Entries for locating text and elements:
begin

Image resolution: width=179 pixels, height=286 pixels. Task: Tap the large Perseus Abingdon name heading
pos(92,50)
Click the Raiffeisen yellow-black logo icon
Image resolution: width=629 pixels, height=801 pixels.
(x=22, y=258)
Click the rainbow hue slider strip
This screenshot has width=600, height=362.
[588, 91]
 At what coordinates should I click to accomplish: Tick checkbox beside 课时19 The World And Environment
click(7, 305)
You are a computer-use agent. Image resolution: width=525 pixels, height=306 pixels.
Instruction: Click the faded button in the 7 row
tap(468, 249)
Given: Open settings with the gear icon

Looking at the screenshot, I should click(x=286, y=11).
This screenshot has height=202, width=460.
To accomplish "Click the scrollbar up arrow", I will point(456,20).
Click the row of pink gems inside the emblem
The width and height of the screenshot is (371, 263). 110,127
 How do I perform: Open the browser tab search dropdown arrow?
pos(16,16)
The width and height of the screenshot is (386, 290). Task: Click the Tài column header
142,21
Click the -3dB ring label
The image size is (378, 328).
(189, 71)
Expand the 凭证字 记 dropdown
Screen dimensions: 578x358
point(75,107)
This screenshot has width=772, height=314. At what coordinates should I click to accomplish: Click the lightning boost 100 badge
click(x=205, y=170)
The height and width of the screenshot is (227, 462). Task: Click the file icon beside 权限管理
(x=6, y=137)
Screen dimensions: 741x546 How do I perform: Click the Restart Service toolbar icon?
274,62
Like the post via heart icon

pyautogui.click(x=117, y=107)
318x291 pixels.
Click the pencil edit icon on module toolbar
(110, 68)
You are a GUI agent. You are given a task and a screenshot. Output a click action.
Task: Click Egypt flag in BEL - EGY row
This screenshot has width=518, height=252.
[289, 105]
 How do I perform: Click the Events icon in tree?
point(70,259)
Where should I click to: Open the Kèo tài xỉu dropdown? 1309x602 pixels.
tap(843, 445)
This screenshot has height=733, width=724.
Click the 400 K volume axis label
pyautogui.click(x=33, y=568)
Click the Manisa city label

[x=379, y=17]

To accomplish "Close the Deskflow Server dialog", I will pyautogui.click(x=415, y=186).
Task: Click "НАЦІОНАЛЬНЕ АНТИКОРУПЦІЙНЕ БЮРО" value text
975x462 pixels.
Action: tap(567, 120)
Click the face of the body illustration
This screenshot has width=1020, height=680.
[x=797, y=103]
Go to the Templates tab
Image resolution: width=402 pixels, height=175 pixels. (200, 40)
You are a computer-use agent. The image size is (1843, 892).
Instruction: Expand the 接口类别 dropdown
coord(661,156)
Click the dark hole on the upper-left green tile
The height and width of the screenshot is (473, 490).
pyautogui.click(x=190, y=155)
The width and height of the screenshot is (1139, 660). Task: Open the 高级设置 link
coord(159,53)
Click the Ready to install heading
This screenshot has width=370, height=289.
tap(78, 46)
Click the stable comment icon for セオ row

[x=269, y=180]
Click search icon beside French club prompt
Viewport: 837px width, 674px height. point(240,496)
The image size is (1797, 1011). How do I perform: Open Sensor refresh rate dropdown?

end

◆ **PROBLEM DESCRIPTION**
Please render the records above as a numbered list, leaving out any blank lines.

◆ **TASK SOLUTION**
1. Image resolution: width=179 pixels, height=286 pixels. Task: Tap the large Perseus Abingdon name heading
2. pos(92,50)
3. Click the Raiffeisen yellow-black logo icon
4. Image resolution: width=629 pixels, height=801 pixels.
5. (x=22, y=258)
6. Click the rainbow hue slider strip
7. This screenshot has width=600, height=362.
8. [588, 91]
9.  At what coordinates should I click to accomplish: Tick checkbox beside 课时19 The World And Environment
10. click(7, 305)
11. You are a computer-use agent. Image resolution: width=525 pixels, height=306 pixels.
12. Instruction: Click the faded button in the 7 row
13. tap(468, 249)
14. Given: Open settings with the gear icon
15. Looking at the screenshot, I should click(x=286, y=11).
16. This screenshot has height=202, width=460.
17. To accomplish "Click the scrollbar up arrow", I will point(456,20).
18. Click the row of pink gems inside the emblem
19. The width and height of the screenshot is (371, 263). 110,127
20.  How do I perform: Open the browser tab search dropdown arrow?
21. pos(16,16)
22. The width and height of the screenshot is (386, 290). Task: Click the Tài column header
23. 142,21
24. Click the -3dB ring label
25. The image size is (378, 328).
26. (189, 71)
27. Expand the 凭证字 记 dropdown
28. Screen dimensions: 578x358
29. point(75,107)
30. This screenshot has width=772, height=314. At what coordinates should I click to accomplish: Click the lightning boost 100 badge
31. click(x=205, y=170)
32. The height and width of the screenshot is (227, 462). Task: Click the file icon beside 权限管理
33. (x=6, y=137)
34. Screen dimensions: 741x546 How do I perform: Click the Restart Service toolbar icon?
35. 274,62
36. Like the post via heart icon
37. pyautogui.click(x=117, y=107)
38. 318x291 pixels.
39. Click the pencil edit icon on module toolbar
40. (110, 68)
41. You are a GUI agent. You are given a task and a screenshot. Output a click action.
42. Task: Click Egypt flag in BEL - EGY row
43. This screenshot has width=518, height=252.
44. [289, 105]
45.  How do I perform: Click the Events icon in tree?
46. point(70,259)
47. Where should I click to: Open the Kèo tài xỉu dropdown? 1309x602 pixels.
48. tap(843, 445)
49. This screenshot has height=733, width=724.
50. Click the 400 K volume axis label
51. pyautogui.click(x=33, y=568)
52. Click the Manisa city label
53. [x=379, y=17]
54. To accomplish "Close the Deskflow Server dialog", I will pyautogui.click(x=415, y=186).
55. Task: Click "НАЦІОНАЛЬНЕ АНТИКОРУПЦІЙНЕ БЮРО" value text
56. 975x462 pixels.
57. Action: tap(567, 120)
58. Click the face of the body illustration
59. This screenshot has width=1020, height=680.
60. [x=797, y=103]
61. Go to the Templates tab
62. Image resolution: width=402 pixels, height=175 pixels. (200, 40)
63. You are a computer-use agent. The image size is (1843, 892).
64. Instruction: Expand the 接口类别 dropdown
65. coord(661,156)
66. Click the dark hole on the upper-left green tile
67. The height and width of the screenshot is (473, 490).
68. pyautogui.click(x=190, y=155)
69. The width and height of the screenshot is (1139, 660). Task: Open the 高级设置 link
70. coord(159,53)
71. Click the Ready to install heading
72. This screenshot has width=370, height=289.
73. tap(78, 46)
74. Click the stable comment icon for セオ row
75. [x=269, y=180]
76. Click search icon beside French club prompt
77. Viewport: 837px width, 674px height. point(240,496)
78. The image size is (1797, 1011). How do I perform: Open Sensor refresh rate dropdown?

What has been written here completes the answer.